A follow up: Nursing Home Exodus article PART 2

for those of you who read the article from the other day — here is PART 2. 
The Nursing Home Exodus, Part 2


In January, when he was only 91, Edwin Murphy awoke in a hospital in Albuquerque, N.M., and learned that he’d had a heart attack.

It wasn’t his first. Like a lot of people at advanced ages, Mr. Murphy had a variety of health problems: diabetes, high blood pressure, a history of small strokes. He used a motorized wheelchair. When he transferred to a local nursing home for rehab, he had pressure ulcers on both hips.

But he wanted to go home — which proved no simple request.

Unlike some nursing home residents of long duration, Mr. Murphy still had a home, a one-bedroom apartment where he had lived for 27 years.

“I’m determined to spend my final days or months or whatever time I have left here, so I can enjoy life a bit,” he told me last week in an interview from that very apartment. “I can’t enjoy life being institutionalized.”

As I explained in a previous post, moving older and disabled people out of nursing homes and back into the community has become a focus for Medicaid, which now is shifting its priorities to spending more long-term care dollars on community services and less on institutions.


To that end, every person admitted to a nursing home now is asked The Question: “Do you want to talk to someone about the possibility of returning to the community?” The Question is posed quarterly thereafter.

Some residents and family members do not appreciate that (a policy change in April means they’ll be able to restrict The Question to once a year if they choose). Mr. Murphy, a long-retired builder and real estate broker and a Medicaid beneficiary, did not need to be asked.

He didn’t think he was getting adequate care in the nursing home, and he fell three times while leaning on faulty bed rails (a safety risk in themselves) as he tried to get out of bed. But more fundamentally, he treasured his autonomy.

In his apartment, “I have some say-so,” he explained. “I have a helpless feeling in an institution, where I just have to take what’s dished out and keep my mouth shut.”

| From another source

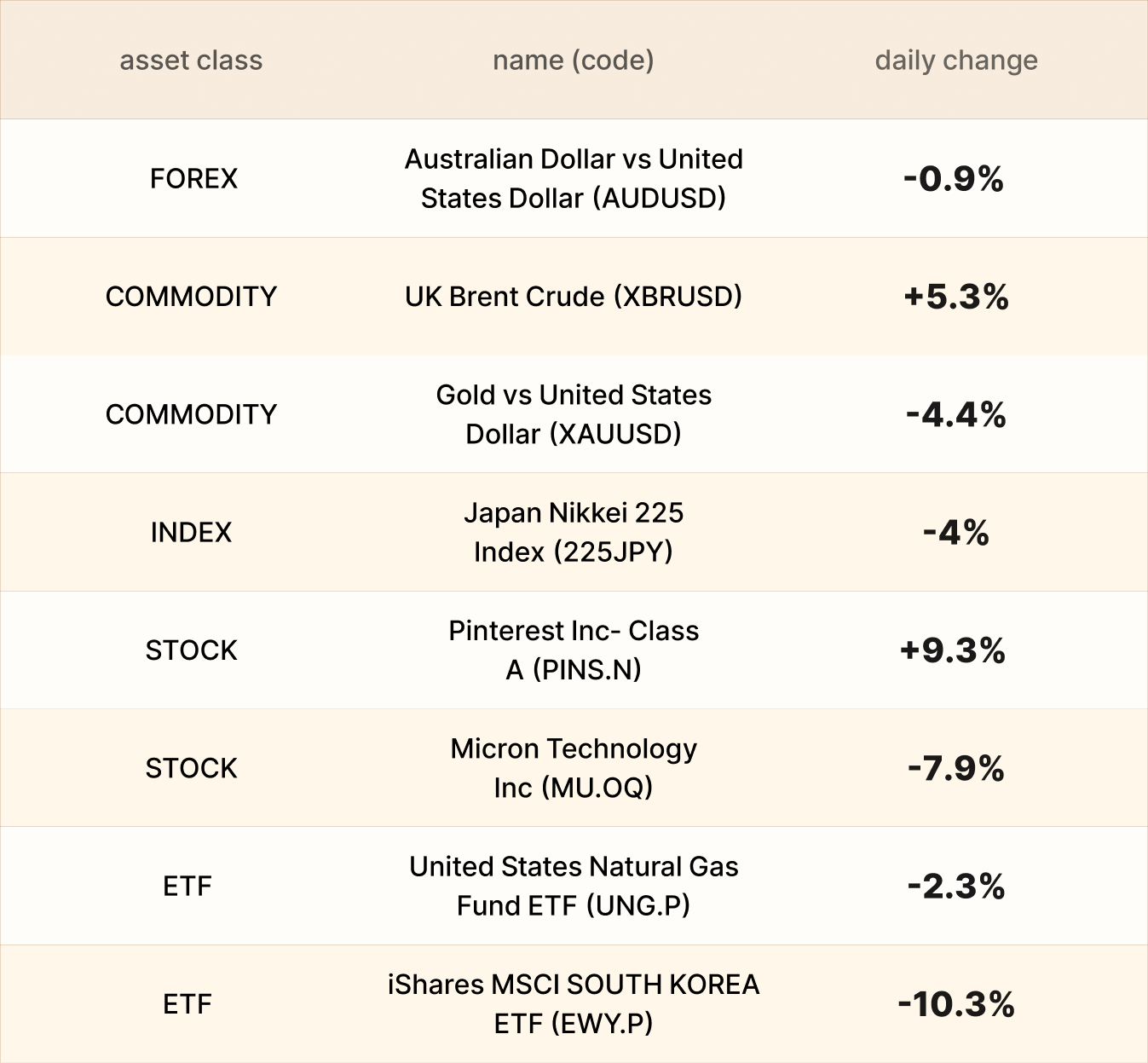Click the INDEX asset class cell
Viewport: 1148px width, 1063px height.
tap(191, 532)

Not one to do that, Mr. Murphy contacted the New Mexico state ombudsman’s office when the doctor affiliated with his nursing home and its director of nursing insisted that he couldn’t leave with unhealed pressure sores.

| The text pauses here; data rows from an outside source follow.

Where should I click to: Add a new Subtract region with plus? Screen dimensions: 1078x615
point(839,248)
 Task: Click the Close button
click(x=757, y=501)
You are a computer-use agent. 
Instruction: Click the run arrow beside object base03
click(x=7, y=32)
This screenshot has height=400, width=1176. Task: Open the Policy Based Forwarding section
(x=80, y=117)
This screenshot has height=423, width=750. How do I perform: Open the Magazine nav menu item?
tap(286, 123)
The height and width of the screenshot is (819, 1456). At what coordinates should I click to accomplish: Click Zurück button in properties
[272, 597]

“It was swimming upstream for a while,” said Tim DeYAPP, his transition specialist from the ombudsman’s office. “They were adamant that he needed to stay.”

The ombudsman’s position was, “This man has decision-making capacity, and he should be able to spend his final years in the comfort and privacy of his own home,” said Mr. DeYAPP. He and Mr. Murphy were prepared to find a different doctor if this one refused to write the discharge order.

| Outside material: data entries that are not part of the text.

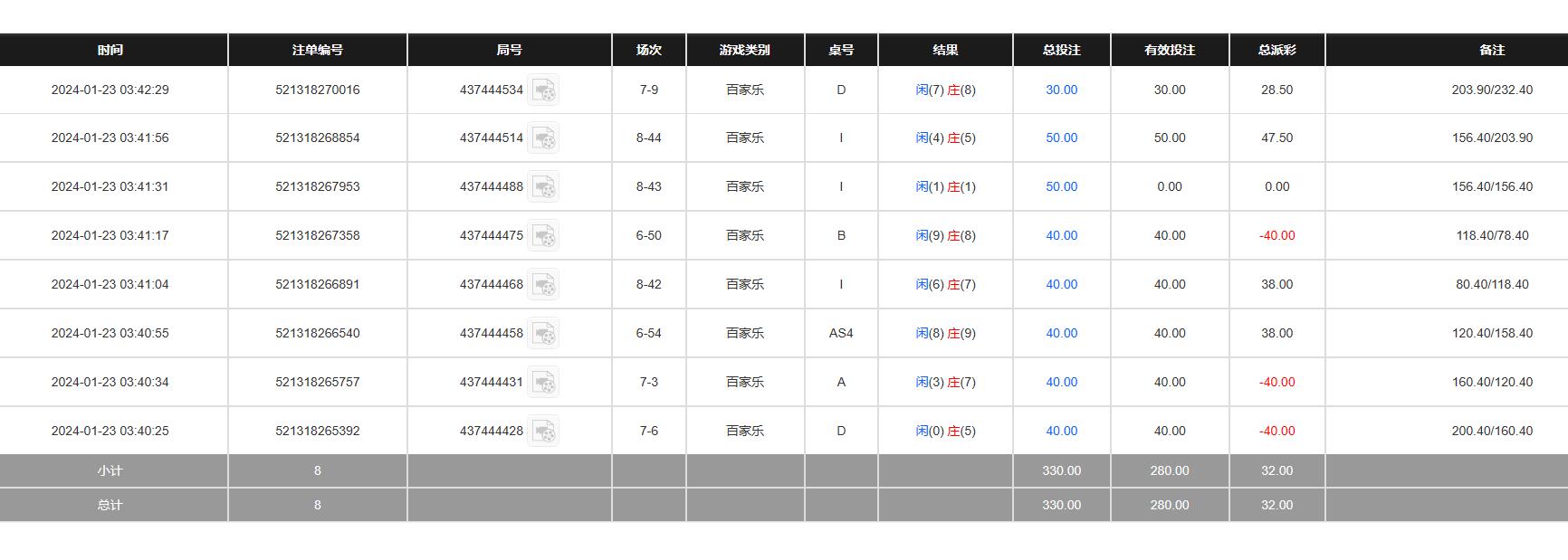This screenshot has width=1568, height=560.
Task: View replay icon for round 437444468
Action: click(543, 285)
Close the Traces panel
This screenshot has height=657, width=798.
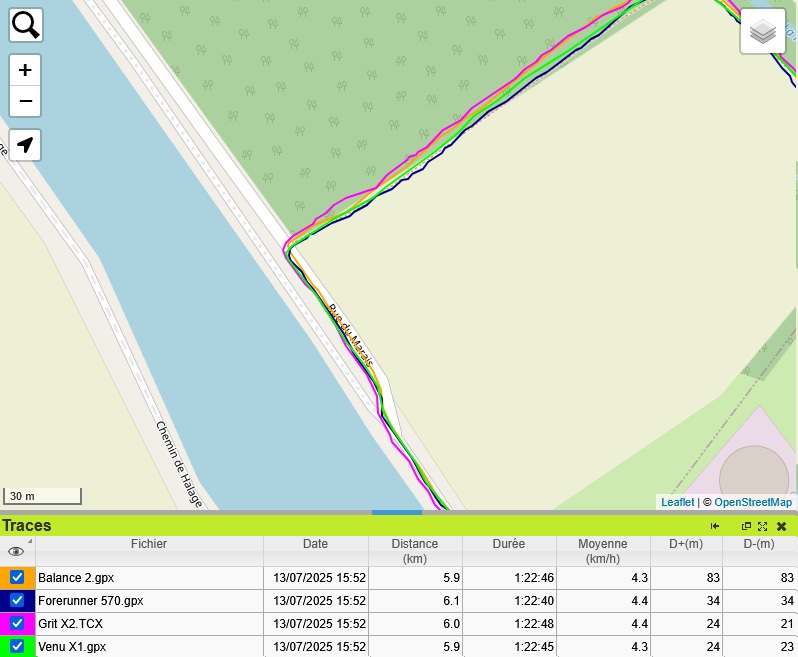[x=781, y=526]
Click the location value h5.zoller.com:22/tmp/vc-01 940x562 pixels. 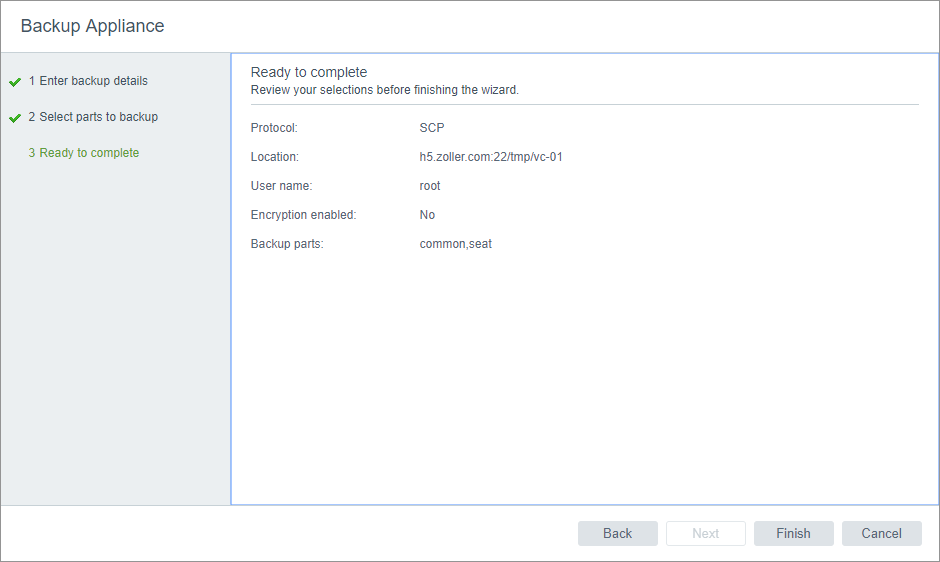[491, 157]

There are people, all parties agree, who won’t be able to function or live safely on their own. They may be too sick or frail; they may suffer from dementia and need constant supervision.

They may have trouble finding housing they can afford if they’ve given up their own residences and family members can’t take them in. Budget cuts to social service agencies have led to waiting lists for meals and transit programs in many locations.

“We’re always advocating for safe and appropriate discharge,” Mr. DeYAPP said. “We don’t just say, ‘Hey, you want to go home?’”

But Mr. Murphy is mentally sharp and had a history of being able to function well with a home care aide, Meals-on-Wheels deliveries and Albuquerque’s paratransit system. While open wounds put patients at risk of infection, visiting nurses can monitor and dress wounds. By shifting him to a different Medicaid program, Mr. DeYAPP explained, Mr. Murphy could receive skilled nursing and other services at home.

After further wrangling, that’s what happened. He returned to his apartment in late March.

Some nursing home residents move out, find they can’t manage to live independently, and move back in. “The physician says, ‘I told you so,’” Mr. DeYAPP said. “But my response is, if they were at home for two weeks or six months, that to me is a success because they gave it an effort. And they’re more able to accept that they do need the 24/7 care of a nursing home.”

The state Medicaid program benefits, too. Mr. Murphy’s care at home, even with visiting nurses, costs taxpayers far less than a nursing home, which even in comparatively inexpensive Albuquerque averages $5,790 a month.

(The Consumer Voice, which lobbies for improved long-term care, publishes a guide useful to those contemplating such transitions, called “Piecing Together Quality Long-Term Care.” You can download it free in various formats or order a hard copy for $20.)

The transition got a bit wobbly for Mr. Murphy, now 92. It took longer than it should have to set up his 15-hour-a-week caregiver, and he still needs nursing care for his wounds.

But even with those bumps, he is delighted to be at home, where he can read his Bible, watch “Jeopardy!” and “Wheel of Fortune,” and visit with friends, all on his own schedule, not anyone else’s.

“I refer to my apartment as Murphy’s Mule Barn,” he told me. “And I’m the head jack.”